*** Opening EXERCISE MATERIALS ***

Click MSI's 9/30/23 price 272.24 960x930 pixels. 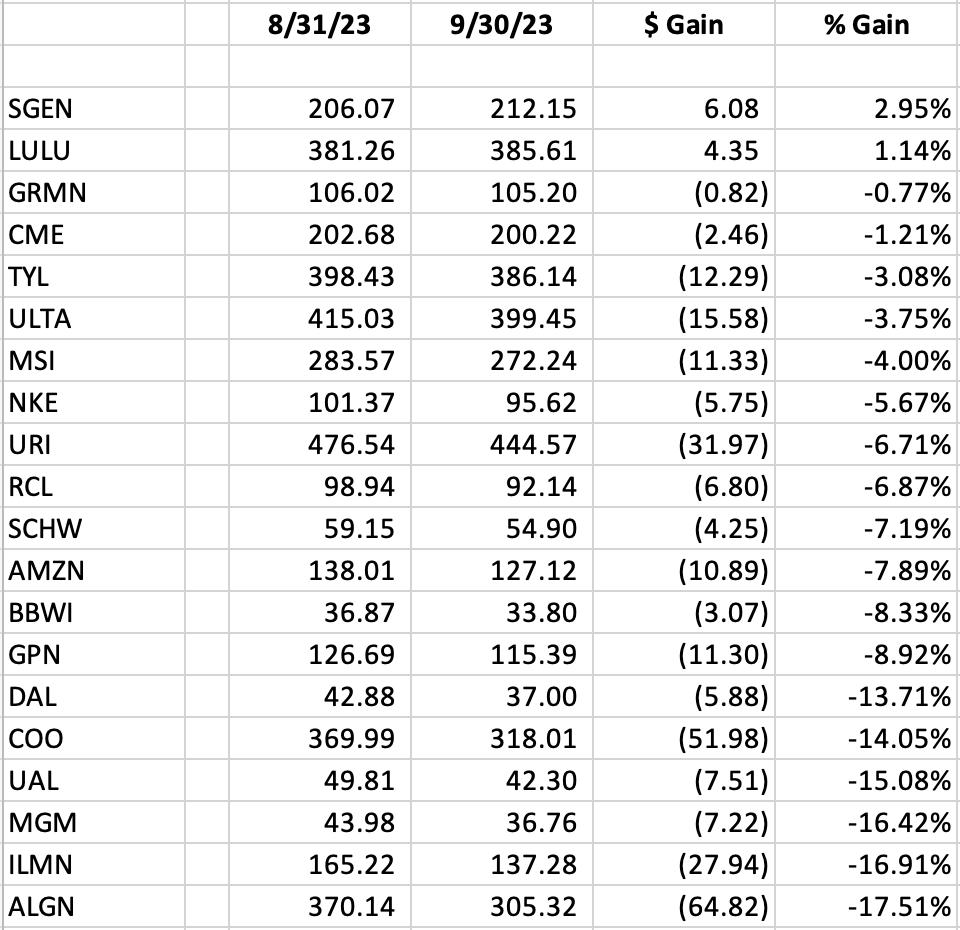(501, 361)
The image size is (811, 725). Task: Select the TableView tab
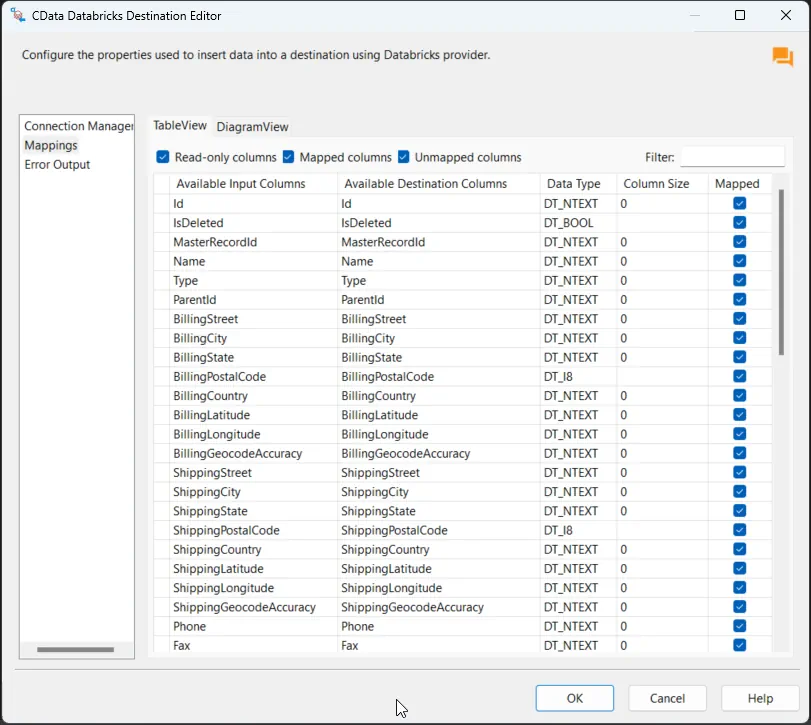(x=180, y=126)
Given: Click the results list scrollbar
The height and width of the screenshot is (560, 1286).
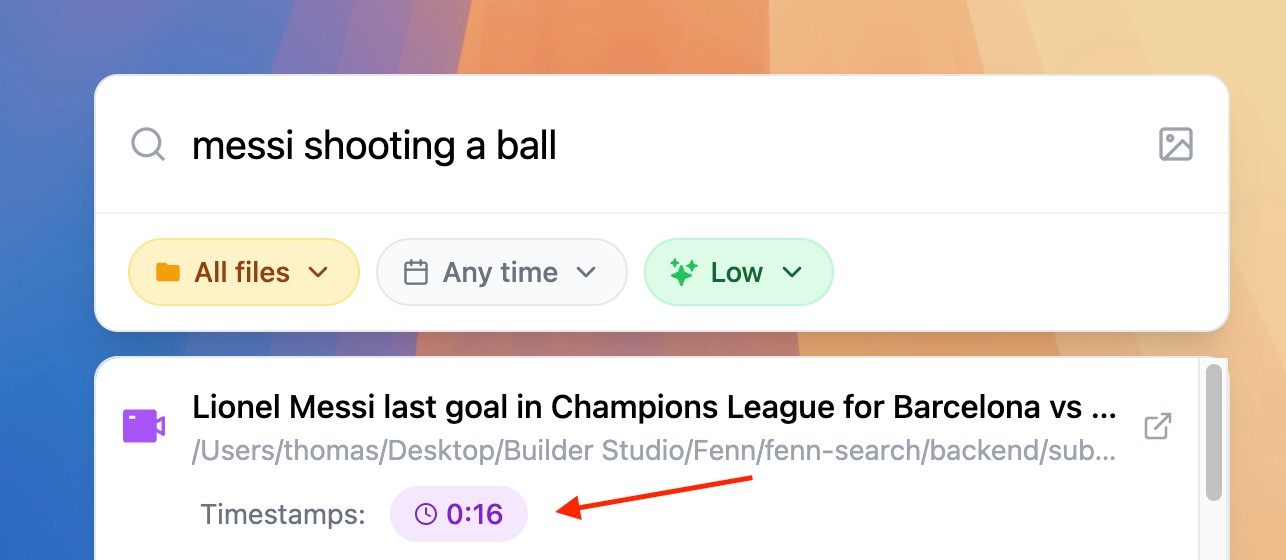Looking at the screenshot, I should [1214, 432].
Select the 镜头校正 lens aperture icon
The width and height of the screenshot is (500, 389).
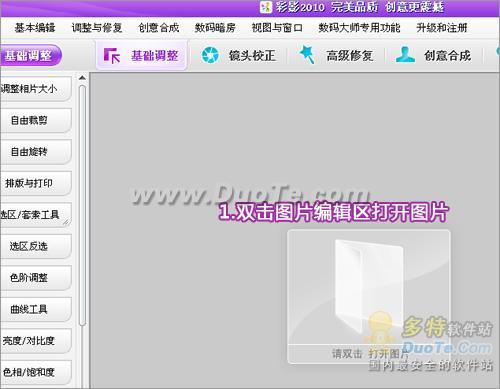click(x=210, y=55)
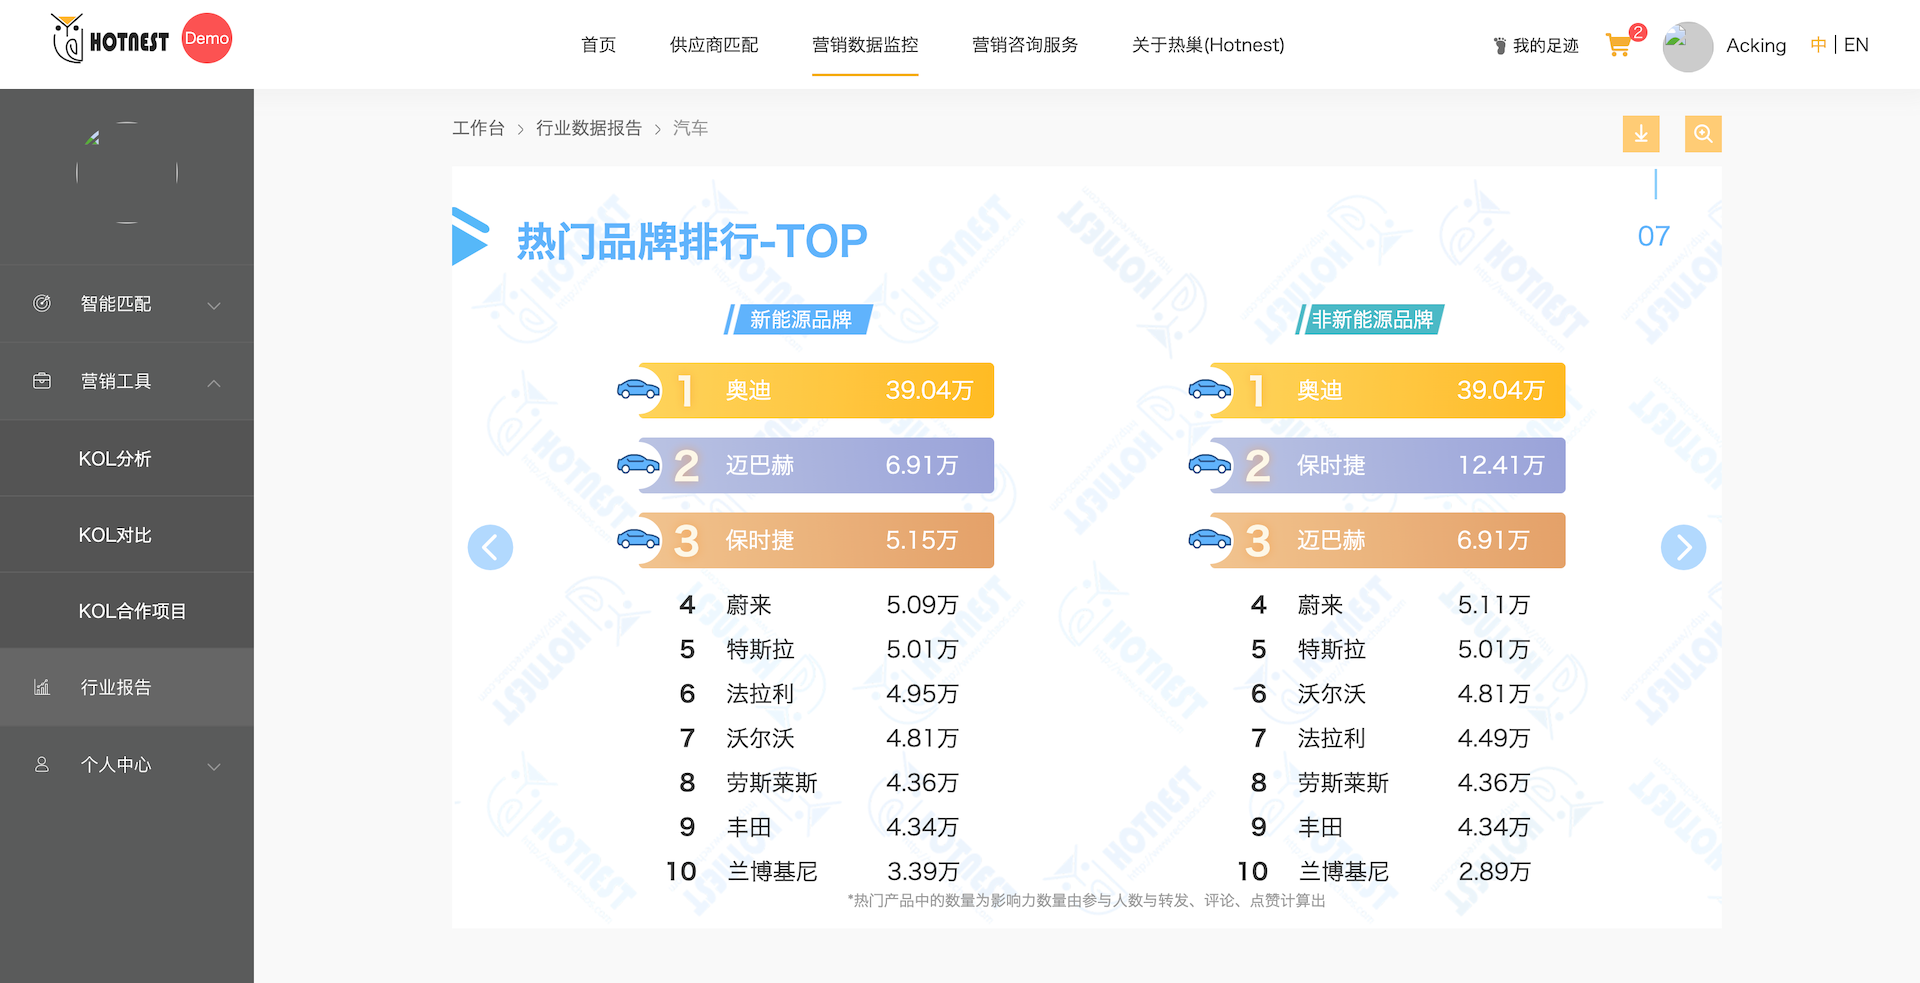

*** Closing EXERCISE MATERIALS ***

> _TASK DIRECTIONS_
Your answer must be the lines from the one holding "Select the 镜头校正 lens aperture icon" through the final line of the records above, exactly as written and without any pictures.

> _ANSWER TO THIS TASK_
Select the 镜头校正 lens aperture icon
The width and height of the screenshot is (500, 389).
click(x=210, y=55)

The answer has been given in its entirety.